Outro dia achei uma notícia fantástica: Uma pobre e inocente mulher acionou a policia, na Bélgica, que por sua vez iniciou uma investigação, pois a vítima havia sido estuprada, seviciada, currada, barbarizada.

Isso mesmo. Fizeram mal á  moça.

No Second Life.

(pausa para um “ah, porra!!!” coletivo)

OK, continuando. Diz ela que foi assediada, perseguida e por meio de scripts obrigada a ceder aos desejos lascivos do tarado. No Second Life.

Eu acho que essa gente está levando essa coisa de Role Playing longe demais.

A idéia de sexo no Second Life já é constrangedora. Veja bem, não é moralismo de minha parte, eu adoro falar sobre sacanagem, e ouvir, só não consigo conceber a necessidade de complicar a coisa colocando um ambiente virtual 3D e bonecos avatares mal-desenhados na equação.

(isso me lembra uma velha piada; o filho de um casal de nobres ingleses se perdeu na selva; ficou lá por anos, criado por macacos, mas nunca perdeu a fleuma britânica. Foi resgatado, e tempos depois levaram-no para um bordel, para ser iniciado nas artes do sexo. Saiu, e no caminho de volta o mordomo perguntou como havia sido a experiência. “Bem, meu caro James; o ato é interessante, mas a posição é ridícula”)
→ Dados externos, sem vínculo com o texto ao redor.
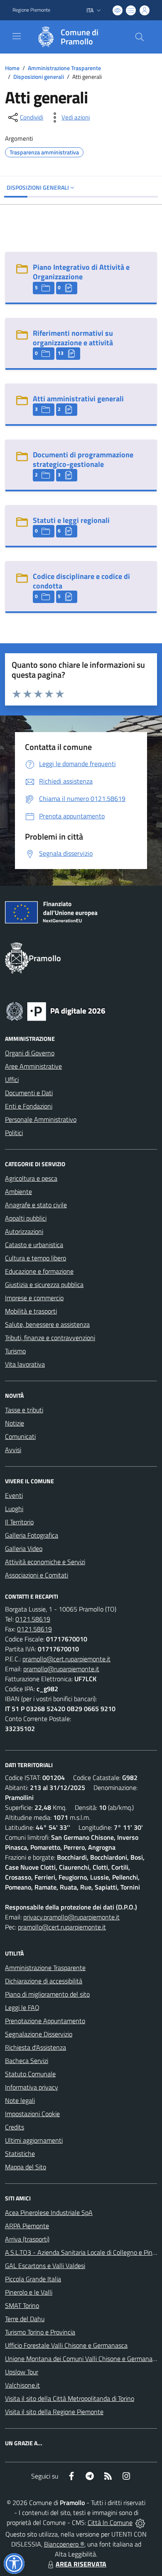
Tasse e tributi (24, 1410)
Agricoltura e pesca (31, 1178)
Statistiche (20, 2153)
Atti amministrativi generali (78, 398)
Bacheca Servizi (26, 2061)
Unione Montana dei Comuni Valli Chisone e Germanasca (83, 2359)
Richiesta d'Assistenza (35, 2047)
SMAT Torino (22, 2305)
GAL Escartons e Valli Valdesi (45, 2266)
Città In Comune (110, 2522)
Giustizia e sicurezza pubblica (44, 1284)
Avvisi (13, 1450)
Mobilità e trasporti (31, 1311)
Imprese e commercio (34, 1298)
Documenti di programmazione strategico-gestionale (83, 459)
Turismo (15, 1351)
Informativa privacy (31, 2087)
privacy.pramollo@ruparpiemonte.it (71, 1917)
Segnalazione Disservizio (38, 2034)
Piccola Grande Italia (33, 2279)
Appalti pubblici (26, 1218)
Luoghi (14, 1509)
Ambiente (18, 1191)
Mas se a brincadeira te agrada, divirta-se. No momento em que você não prejudica ninguém, pra mim está liberado. O que não pode é o ambiente ser poluído por mulheres como essa neurótica. Sim, ela precisa de ajuda. De um porrete. Ela está fazendo pouco das milhares e milhares vitimas REAIS de estupro, que ADORARIAM ter um botão “Ignore User”, como a desocupada acima.

Isso, claro, vai gerar milhares de comentários de políticos e lideres religiosos, afinal está “provado” que a Internet é maligna, criada por Satã para abusar de nossas pobres mulheres.

A Internet é o lugar mais seguro que existe se você for adulto, razoavelmente inteligente e não muito ingênuo. Não discuto que para crianças não é uma boa. Aliás, é péssima. E se você duvida que ela é cheia de tarados pedo-abusadores de crianças imberbes, dê uma olhada neste post do Parlenda Tecnológica.

Só que estamos falando de adultos aqui, gente que em teoria sabe se defender. Pombas, gente que em teoria sabe desligar o computador, fechar o programa do Second Life, clicar em “bloquear usuário” ou ao menos responder “Meu nome é Bubba, sou caminhoneiro em Iowa, VirginPrincess17 é só meu apelido pega-trouxa”.

Mas… chamar a problemática de problemática não dá manchete. Culpar a Internet, sim.

Por isso eu amo blogs, aqui ainda dá pra falar da problemática ;)

Nota: Fraggar não tem nada a ver com a Gisele Fraga, é uma versão nacional do termo “fragg”, que depois tornou-se o verbo “to frag”, que quer dizer mais ou menos “matar um adversário em um jogo online”.